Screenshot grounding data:
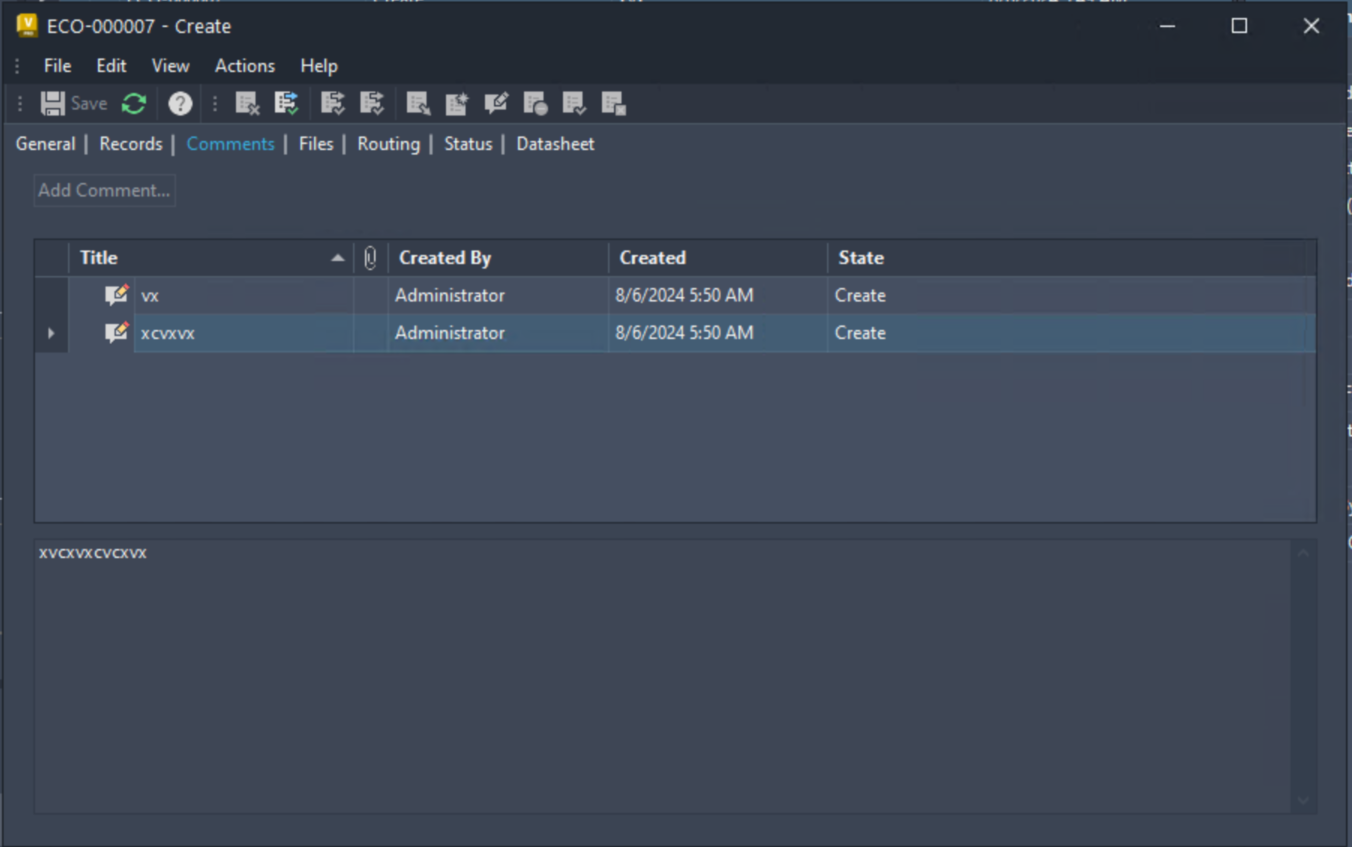1352x847 pixels.
Task: Click the comment bubble icon beside vx
Action: tap(116, 294)
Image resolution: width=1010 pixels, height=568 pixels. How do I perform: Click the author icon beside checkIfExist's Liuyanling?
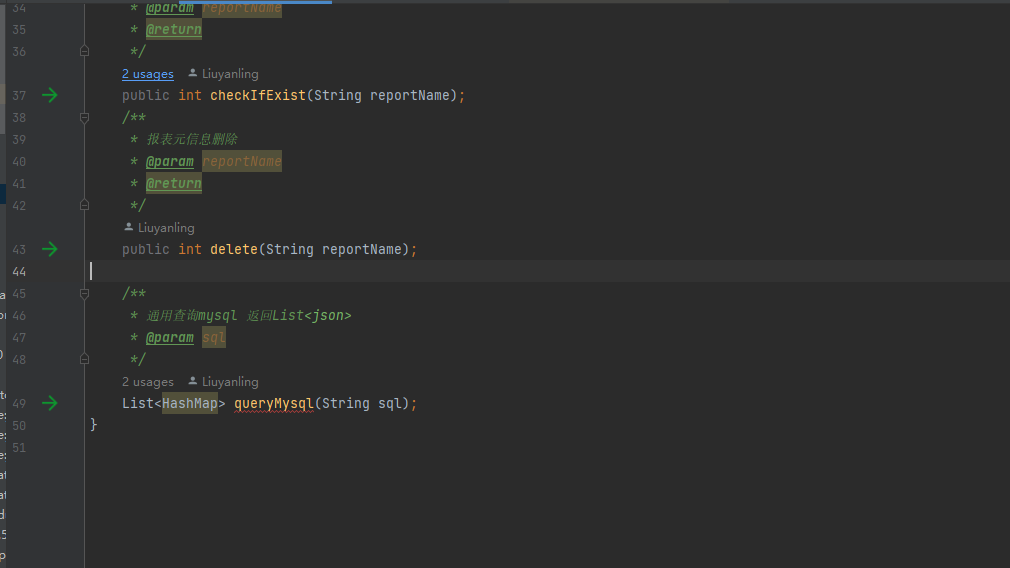coord(193,73)
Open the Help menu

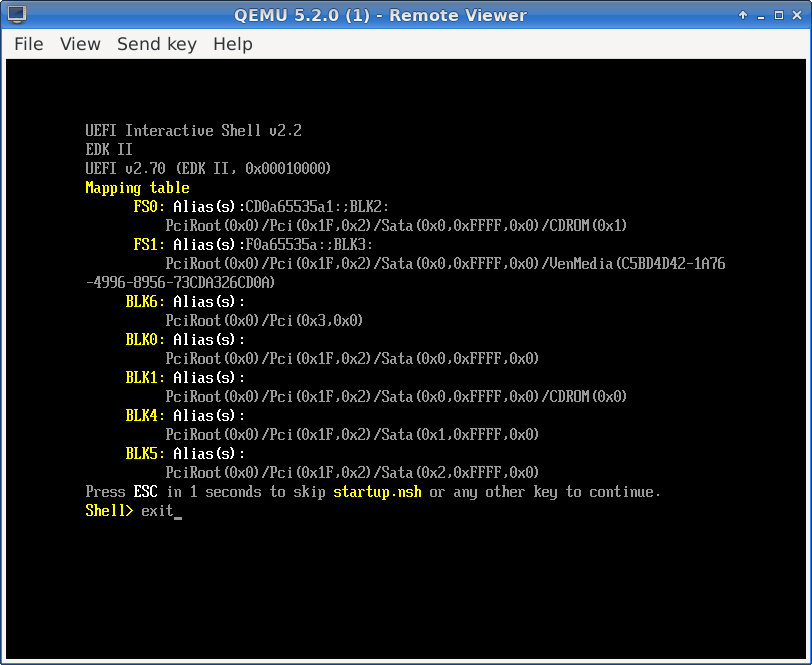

→ **Work required**
Copy the final stretch of the entries exactly: the line containing "Image resolution: width=1010" and every line after it through the last. Include no pictures and nothing more.

→ **Answer to this problem**
Image resolution: width=1010 pixels, height=568 pixels. How do I perform: Click the author icon beside checkIfExist's Liuyanling?
coord(193,73)
Open the Help menu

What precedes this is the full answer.